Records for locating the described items
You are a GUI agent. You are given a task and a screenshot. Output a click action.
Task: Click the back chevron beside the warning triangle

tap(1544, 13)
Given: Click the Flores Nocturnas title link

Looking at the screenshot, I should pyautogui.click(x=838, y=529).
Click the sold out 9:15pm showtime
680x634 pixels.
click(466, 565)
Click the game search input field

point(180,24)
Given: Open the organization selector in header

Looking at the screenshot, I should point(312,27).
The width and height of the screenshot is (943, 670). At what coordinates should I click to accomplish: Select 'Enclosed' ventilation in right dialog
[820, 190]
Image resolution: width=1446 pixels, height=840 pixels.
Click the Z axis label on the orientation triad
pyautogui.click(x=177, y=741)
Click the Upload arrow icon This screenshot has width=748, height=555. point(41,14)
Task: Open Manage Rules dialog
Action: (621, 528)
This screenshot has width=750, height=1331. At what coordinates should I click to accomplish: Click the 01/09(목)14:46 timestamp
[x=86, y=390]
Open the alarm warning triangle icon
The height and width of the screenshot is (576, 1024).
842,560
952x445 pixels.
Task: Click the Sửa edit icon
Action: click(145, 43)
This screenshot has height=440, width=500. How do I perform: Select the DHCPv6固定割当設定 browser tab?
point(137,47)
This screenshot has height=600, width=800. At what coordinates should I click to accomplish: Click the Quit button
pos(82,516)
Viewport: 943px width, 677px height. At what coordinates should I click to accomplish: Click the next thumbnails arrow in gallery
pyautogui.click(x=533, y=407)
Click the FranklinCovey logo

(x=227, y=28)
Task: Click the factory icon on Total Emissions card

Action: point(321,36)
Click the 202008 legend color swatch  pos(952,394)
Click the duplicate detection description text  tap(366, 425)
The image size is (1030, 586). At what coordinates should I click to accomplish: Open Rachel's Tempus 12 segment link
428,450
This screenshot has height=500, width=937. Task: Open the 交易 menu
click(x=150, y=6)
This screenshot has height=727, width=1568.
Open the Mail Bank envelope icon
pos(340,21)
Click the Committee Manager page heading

What is required ▸
Edit all of the items above, replacing "gallery" with "carousel" and keeping every other word unchanged.

Result of the task ▸
You are a GUI agent. You are given a task and a screenshot. Output a click action.
Task: Click the back chevron beside the warning triangle

tap(1544, 13)
Given: Click the Flores Nocturnas title link

Looking at the screenshot, I should pyautogui.click(x=838, y=529).
Click the sold out 9:15pm showtime
680x634 pixels.
click(466, 565)
Click the game search input field

point(180,24)
Given: Open the organization selector in header

Looking at the screenshot, I should point(312,27).
The width and height of the screenshot is (943, 670). At what coordinates should I click to accomplish: Select 'Enclosed' ventilation in right dialog
[820, 190]
Image resolution: width=1446 pixels, height=840 pixels.
Click the Z axis label on the orientation triad
pyautogui.click(x=177, y=741)
Click the Upload arrow icon This screenshot has width=748, height=555. point(41,14)
Task: Open Manage Rules dialog
Action: (621, 528)
This screenshot has width=750, height=1331. At what coordinates should I click to accomplish: Click the 01/09(목)14:46 timestamp
[x=86, y=390]
Open the alarm warning triangle icon
The height and width of the screenshot is (576, 1024).
842,560
952x445 pixels.
Task: Click the Sửa edit icon
Action: click(145, 43)
This screenshot has height=440, width=500. How do I perform: Select the DHCPv6固定割当設定 browser tab?
point(137,47)
This screenshot has height=600, width=800. At what coordinates should I click to accomplish: Click the Quit button
pos(82,516)
Viewport: 943px width, 677px height. At what coordinates should I click to accomplish: Click the next thumbnails arrow in carousel
pyautogui.click(x=533, y=407)
Click the FranklinCovey logo

(x=227, y=28)
Task: Click the factory icon on Total Emissions card

Action: point(321,36)
Click the 202008 legend color swatch  pos(952,394)
Click the duplicate detection description text  tap(366, 425)
The image size is (1030, 586). At what coordinates should I click to accomplish: Open Rachel's Tempus 12 segment link
428,450
This screenshot has height=500, width=937. Task: Open the 交易 menu
click(x=150, y=6)
This screenshot has height=727, width=1568.
Open the Mail Bank envelope icon
pos(340,21)
Click the Committee Manager page heading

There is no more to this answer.